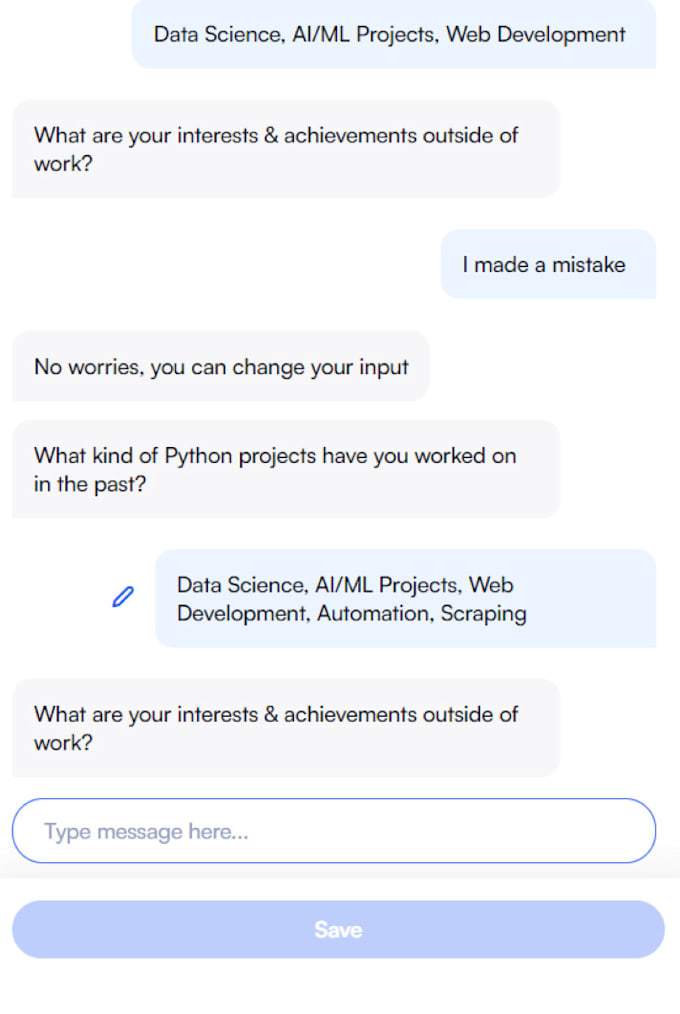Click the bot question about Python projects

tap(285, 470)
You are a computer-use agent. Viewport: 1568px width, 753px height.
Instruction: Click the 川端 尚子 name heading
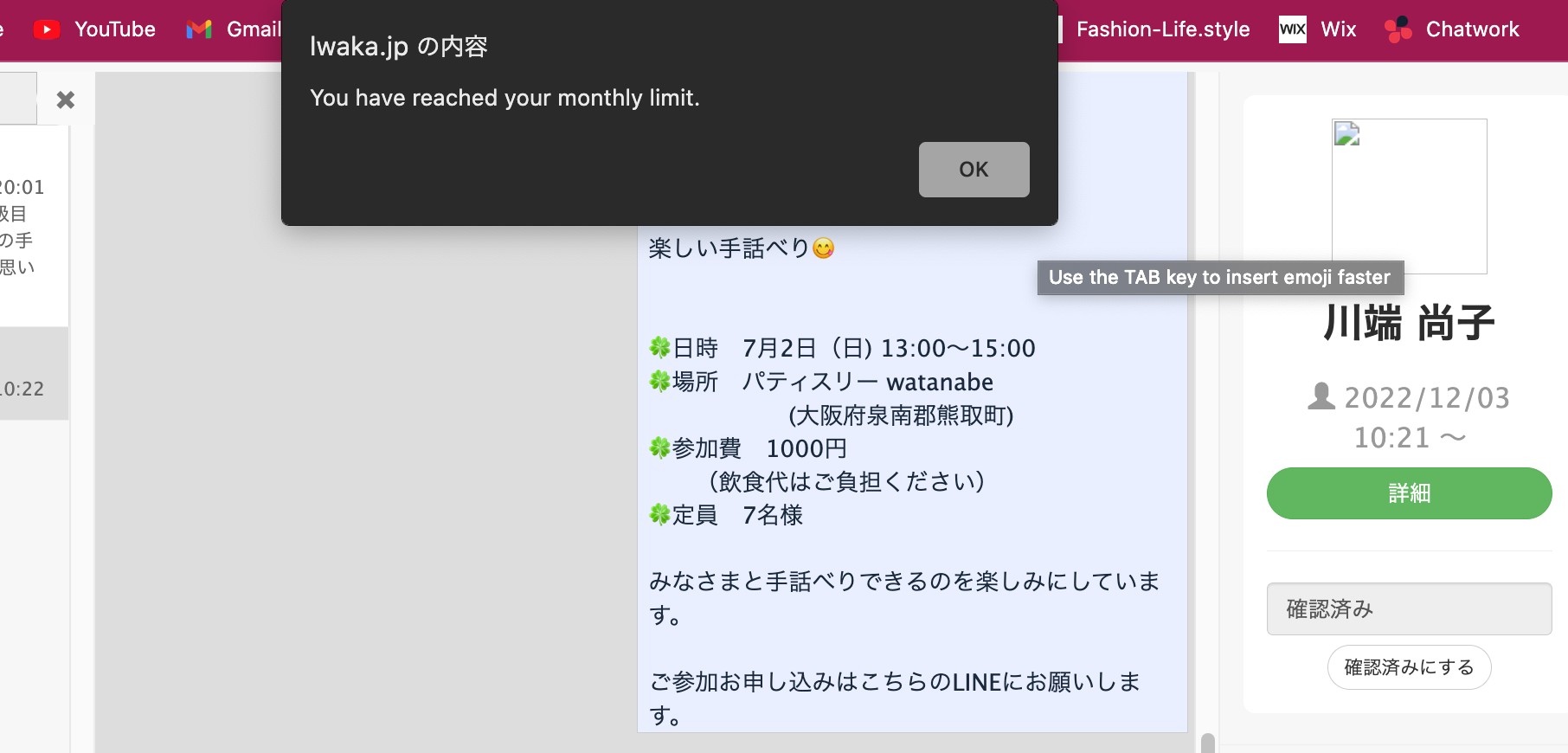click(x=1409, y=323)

◆ ◆ ◆ ◆ ◆

ACTIVITY:
Extract the run of lines beginning with the line that holds "You are a computer-use" and ending at the last line of the data, inclusive. Exclude any pictures from the copy.

RESULT OF THIS EXERCISE:
You are a computer-use agent. Viewport: 1568px width, 753px height.
Instruction: Click the 川端 尚子 name heading
click(x=1409, y=323)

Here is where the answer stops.